OK, since you asked: > The sound wave produced by a piano note is a simple sine ...

tobr · on Nov 6, 2013

>> The sound wave produced by a piano note is a simple sine wave.

> No, it's not. A piano note is a complicated stack of overtones (some of which are harmonic and some of which aren't) and transients. If it was just a sine wave, it would sound like a sine wave and not like a piano.

This is really such a fundamental* aspect of frequencies and sound, it should have been the starting point of the article. "Look how noisy and squiggly this wave is, but with FFT we can see that it really only consists of waves at multiples of the same frequency".

* no pun intended

aatish · on Nov 6, 2013

This is actually really valuable feedback and one of the things I like about the HN audience. I struggle to strike a balance between precision and simplicity, and your comments raised many interesting subtleties that I had overlooked. So thanks for helping me get a better handle on this.

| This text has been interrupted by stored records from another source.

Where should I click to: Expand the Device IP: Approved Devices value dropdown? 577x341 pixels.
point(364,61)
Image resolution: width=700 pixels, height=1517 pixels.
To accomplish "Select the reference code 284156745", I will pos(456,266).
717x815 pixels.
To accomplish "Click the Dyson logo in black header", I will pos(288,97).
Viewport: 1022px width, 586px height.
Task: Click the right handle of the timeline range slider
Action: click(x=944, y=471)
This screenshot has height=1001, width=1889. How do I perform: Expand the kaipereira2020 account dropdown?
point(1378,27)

chinpokomon · on Nov 6, 2013

Auditory masking is more than that. The psychoacoustic model used for MP3s will discard some frequencies during others, like you said, but it will also discard "information" proceeding and following an acoustic event.

While not a perfect analog, it is similar to how vision works. If you are in a bright room and the lights go out, it takes you a little time to readjust to the darker room before you can see things again. While your irises were adjusting, the chair and take were still there, and light reflecting from those objects were still reaching your eyes, but you were unable to see them. It works the other way too. If you are still in that dark room and the lights come on, it will take your eyes a little time to readjust, less time then it took your eyes to adjust to the dark, but still your eyes are effectively discarding that information.

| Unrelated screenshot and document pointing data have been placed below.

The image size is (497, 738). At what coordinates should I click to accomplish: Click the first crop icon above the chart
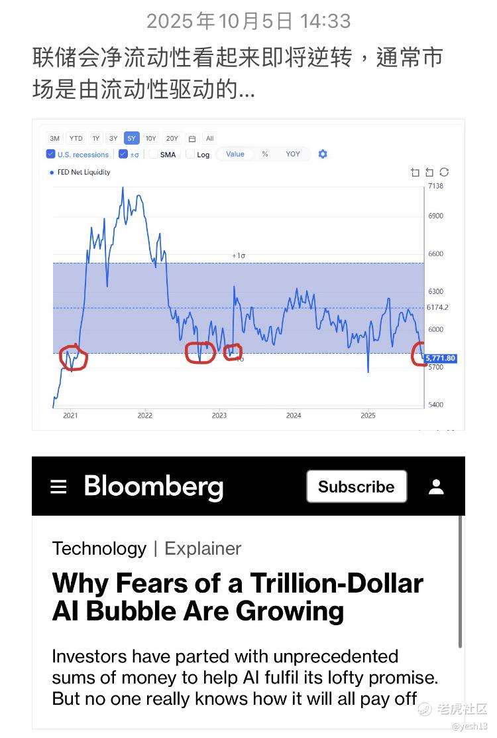click(x=415, y=173)
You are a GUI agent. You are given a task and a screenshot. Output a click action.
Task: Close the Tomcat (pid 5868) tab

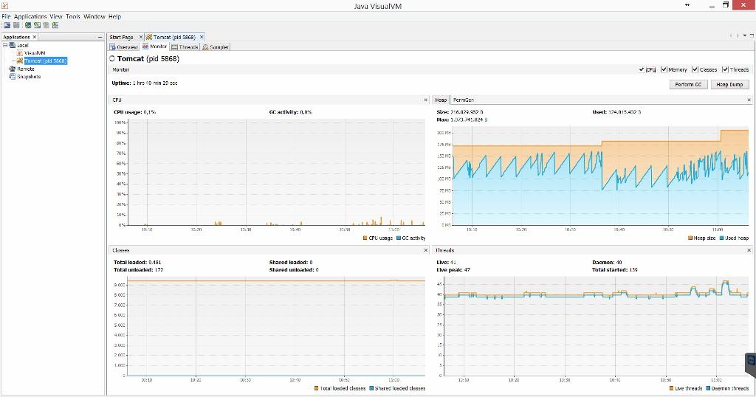coord(202,37)
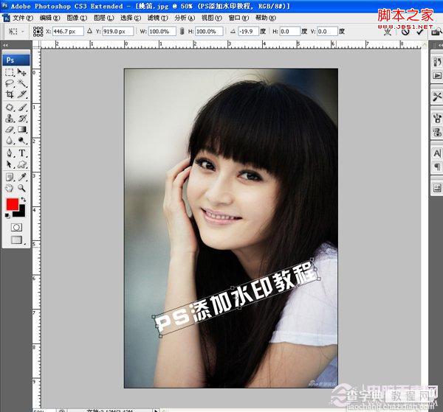Toggle the width-height link chain icon
Image resolution: width=443 pixels, height=412 pixels.
[182, 31]
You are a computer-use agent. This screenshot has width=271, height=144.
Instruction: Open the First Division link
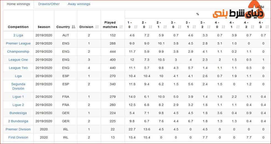18,137
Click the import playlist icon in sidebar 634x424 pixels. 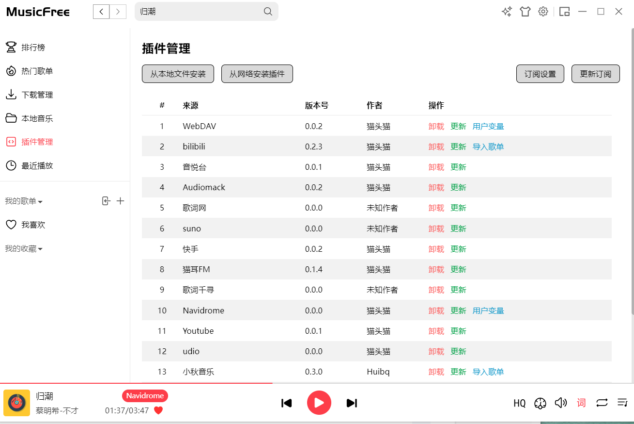[x=106, y=201]
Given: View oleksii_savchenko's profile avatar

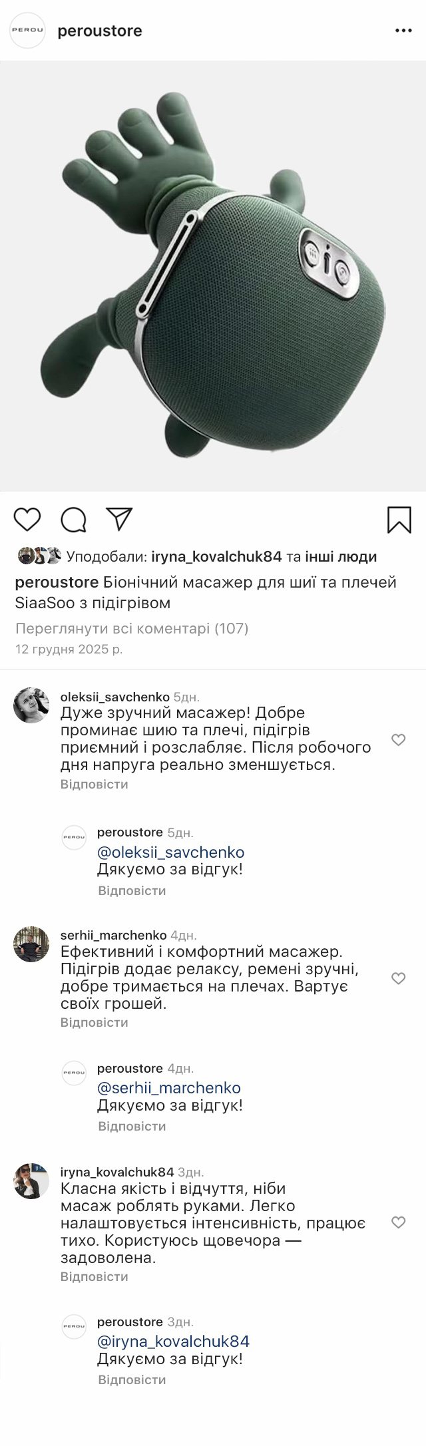Looking at the screenshot, I should click(31, 705).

The psychoacoustic model in MP3s is even more bizarre. It turns out that some frequencies, when heard BEFORE another frequency, your brain will throw that first frequency away. It is unintuitive, but that has been proven in laboratory settings. Knowing how the majority of humans discard the same auditory information under different conditions, MP3s are compressed by throwing away the same information that the brain would normally discard. The Fourier transform is a significant part, but it isn't the whole story.

pistle · on Nov 6, 2013

I love the FFT even more than you and enjoyed that it is getting lauded, but would have found more algorithmic details even more interesting. Breaking down DFT, etc. and then showing the performance magic of FFT is a great way to approach discussion of many issues in problem analysis and algorithm design.

So, Nice enough article for slipping into the topic - now give me more! harder! faster!

exg · on Nov 6, 2013

Sparse fast Fourier transform is even more "magical" than fast Fourier transform (FFT). If you assume that the discrete Fourier transform (DFT) has only k non zero coefficients, then, there exists an algorithm to compute it in O(k log(n)). That's right, you do not have to see the entire signal to compute the DFT, which is pretty awesome.

If you are interested, see http://groups.csail.mit.edu/netmit/sFFT/ .

susi22 · on Nov 6, 2013

I work in this field (though I'm none of the authors). If anybody has any questions about the sFFT, let me know.

taejo · on Nov 6, 2013

> This is actually the exact same number of numbers as in the time-domain series.

In a way, it's twice as many, since they have both real and imaginary components.

kkjkok · on Nov 6, 2013

Nope - the amount of numbers is in fact identical. The discrete Fourier transform has redundant information in bins above NFFT/2 (where NFFT is the size of the transform/number of samples in the signal) for purely real valued input. This means the "number of numbers" is the same - NFFT/2 bins of necessary complex values after transformation, versus NFFT real values in the original series.

taejo · on Nov 11, 2013

Ah yeah, forgot about that. Thank you.